Rejet de greffe. Tout est improbable dans cette série, les personnages sont caricaturés au possible, et le bestiaire est tellement hétérogène qu'il en devient écoeurant : on pourrait presque résumer l'univers de True Blood à un sac de problèmes rempli de monstres kitschs. J'ai eu envie de me barrer et d'oublier ces tronches d'hystériques constamment en période de crise, mais je me suis dit : "pas possible, si j'ai accroché avant, y'a forcément une raison".

Et la raison est plutôt belle et terriblement éprouvante à admettre après un tel constat : True Blood est une putain de série qui prend aux tripes. On y parle d'émotion, d'humanité, mais à mille lieues des mélanges fadasses que toute l'industrie de fast-food cinématographique a pu produire.

Certes, Anna Paquin joue [parfois] mal. On a envie de la baffer, d'aller lui faire prendre des cours de théâtre et de lui montrer qu'un fusil à pompe se tient pas comme une binette [je modère en précisant qu'elle fait sûrement de son mieux... ...et merde je m'enfonce]. Certes les incohérences concernant les supposés pouvoirs et la façon stupide qu'on parfois les vampires de crever font vaciller la crédibilité déjà entamée par des rôles surjoués. Mais qui sommes-nous pour exiger des fictions une totale adéquation à la réalité? Qui peut prétendre avoir vu une série sans incohérence? Depuis que les fictions existent, les faits y sont déformés afin de servir la narration, qui n'a aucune vocation à décrire nos vies mais à les transformer pour nous les faire revivre d'une manière fantastique. Et qu'est-ce qu'on se ferait chier si tout était plausible : l'aventure s'enliserait dans la banalité.

C'est ma première critique sur ce site, alors je vais vous faire une confidence : je n'ai, à de rares exceptions près, jamais vraiment ressenti les émotions des personnages dans tout ce que j'ai pu voir jusqu'ici. Tout me paraît toujours lointain, vague, et purement rationalisable ; ou au mieux moyennement intense. Dans True Blood, pour la première fois, et à mon plus grand étonnement, j'ai réussi à éprouver, oui à éprouver, à ressentir pleinement des sensations profondes, de gentillesse, de colère, de haine, de délire. J'arrive à "tilter" ce que pigent les personnages en même temps qu'eux, mais pas intellectuellement. C'est con à dire, c'est gras, c'est honteux. Mais merde, c'est mon expérience. Et non, je ne suis pas en train de changer de sexe ni de dire que cette série est si basique qu'elle ne tournerait qu'autours des émotions les plus primaires. Loin de là.

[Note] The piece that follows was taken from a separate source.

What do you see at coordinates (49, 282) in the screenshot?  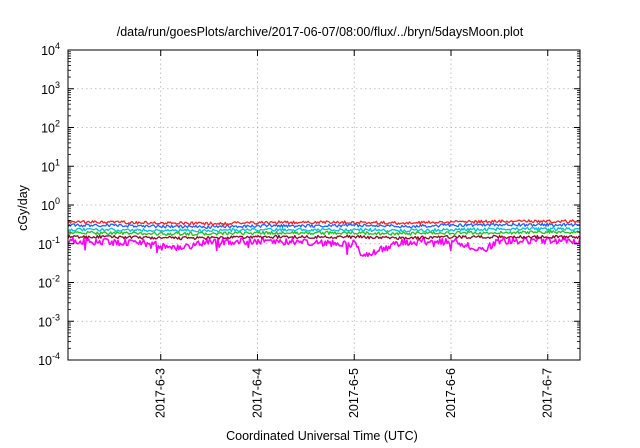 I see `y-tick-label: 10⁻²` at bounding box center [49, 282].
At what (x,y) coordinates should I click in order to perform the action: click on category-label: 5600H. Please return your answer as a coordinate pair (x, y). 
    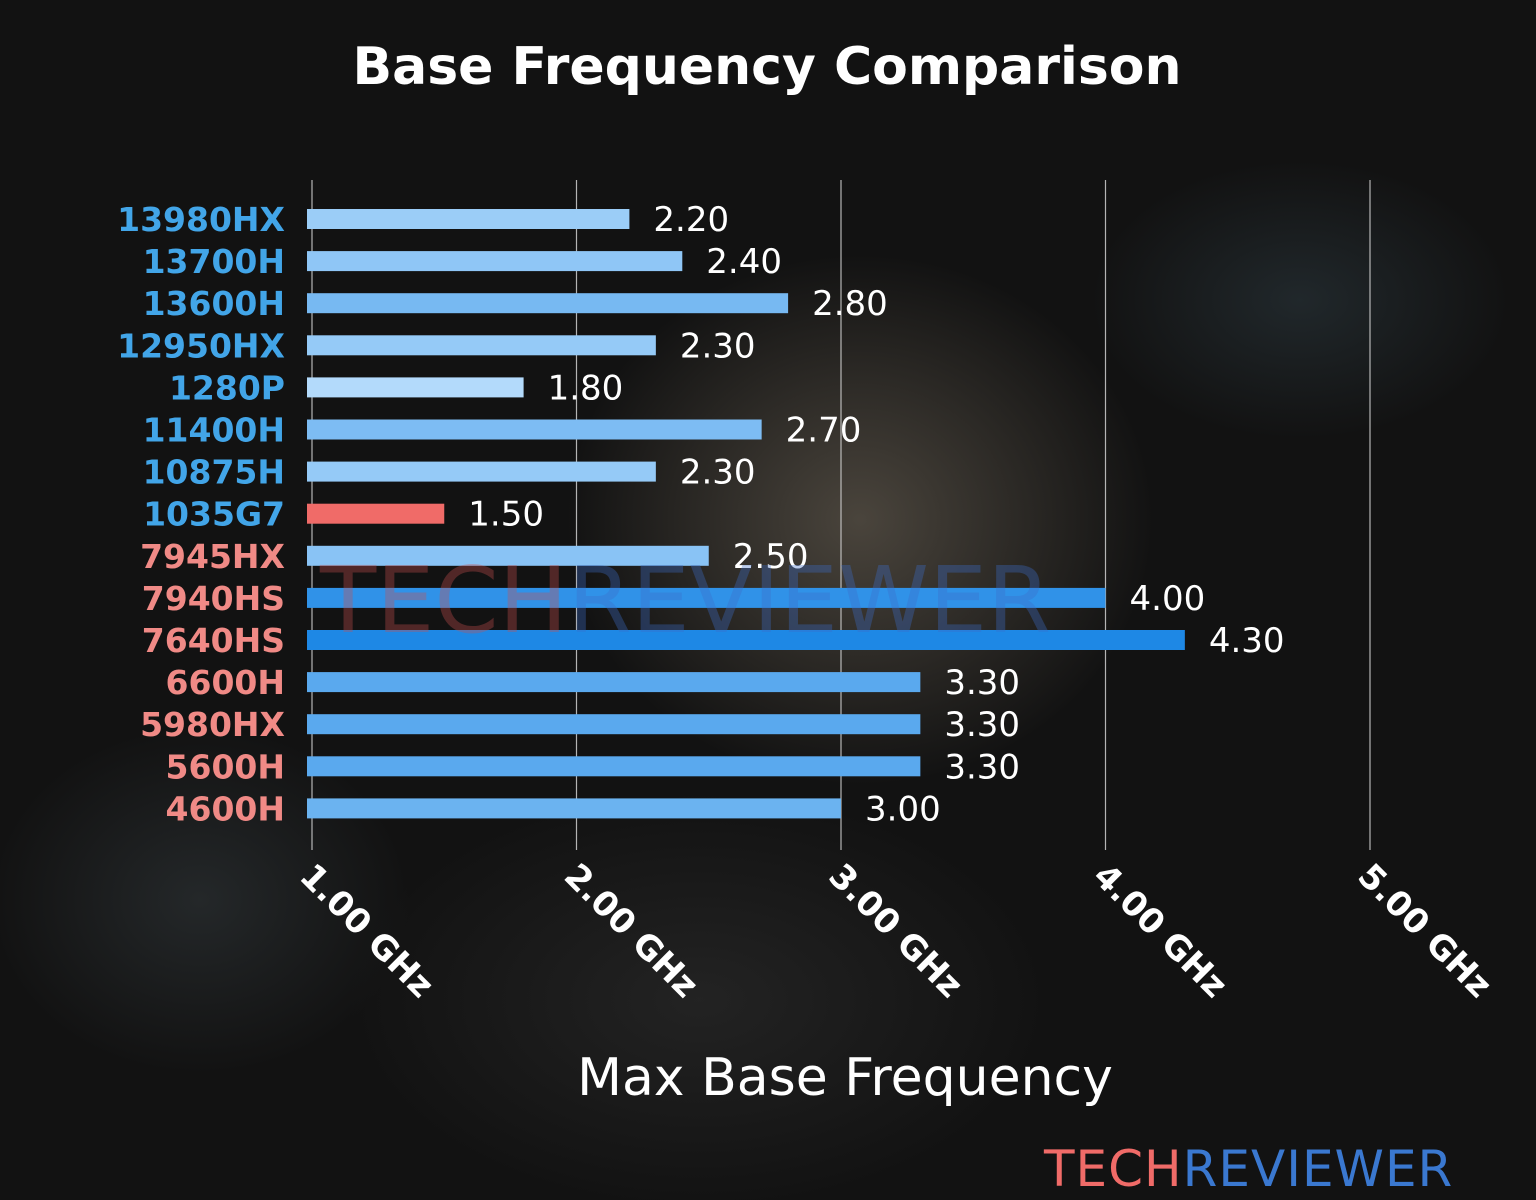
    Looking at the image, I should click on (226, 766).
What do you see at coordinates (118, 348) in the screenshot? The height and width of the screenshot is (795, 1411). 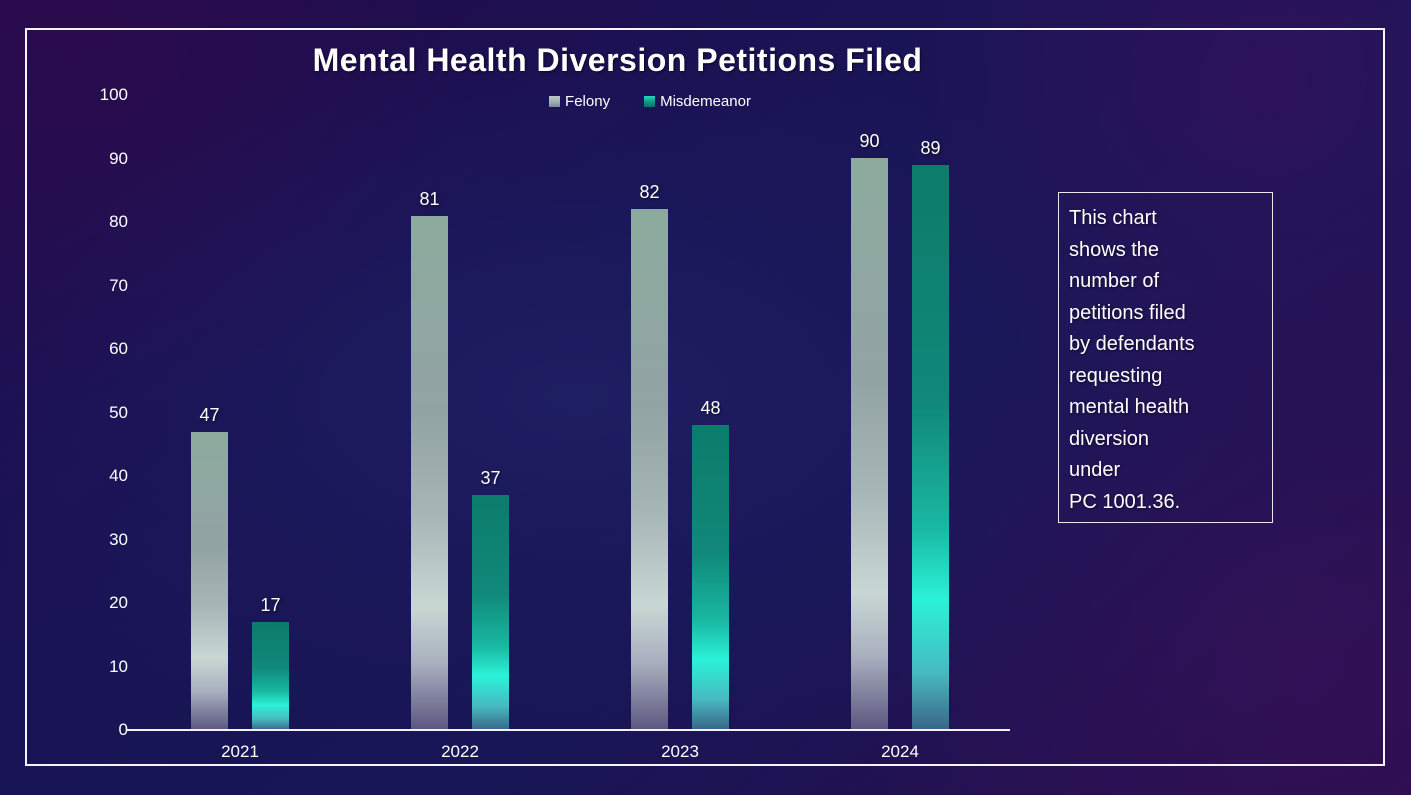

Loin de là parce que le scénarion de True-Blood, au contraire de ce que disent certain, n'est pas qu'un ramassi de merde propre à coller 3 pages de non-sens : c'est un enchevêtrement de situations extraordinaire qui font monter en neige des réflexions vraiment raffinée à propos des relations, de la manière de se parler, de baiser, de faire l'amour, de se réconcilier face à un danger plus grand ou face au vide intersidéral, de gérer sa famille de tarés, son taf de cinglé, et une ville de merde d'où rien ne ressort sauf des emmerdes. Alors oui, on en chie avec Sookie et les clichés, mais en retour on se tape des récompenses ultimes, car True Blood est aussi un monstre d'humour et d'auto-dérision.

Mention spéciale à Jason Stackhouse, simplement le meilleur personnage de la série. D'abord gros stéréotype sur les bords propres à gâcher l'immersion dans l'histoire, puis trouble-fête halluciné (accro au V) propices aux délires les plus bouleversants, toujours barré dans des histoires invraissemblables et en marge du fil principal, quel plaisir IMMENSE de le voir ensuite évoluer petit à petit pour devenir cette personne à la bêtise si innocente et utile, qui finalement trône comme étant la plus stable et emplie de bonté de toute cette série. On en chialerai tellement c'est improbable et magnifique.

Mais bien d'autres personnages méritent d'être cités, comme la folle hystérique qui bosse au Fangtasia et qui arrête pas de hurler (gag à effet garanti), Pam et ses réflexions froides à la Daria, les dialogues crus entre Lafayette et sa cousine Tara.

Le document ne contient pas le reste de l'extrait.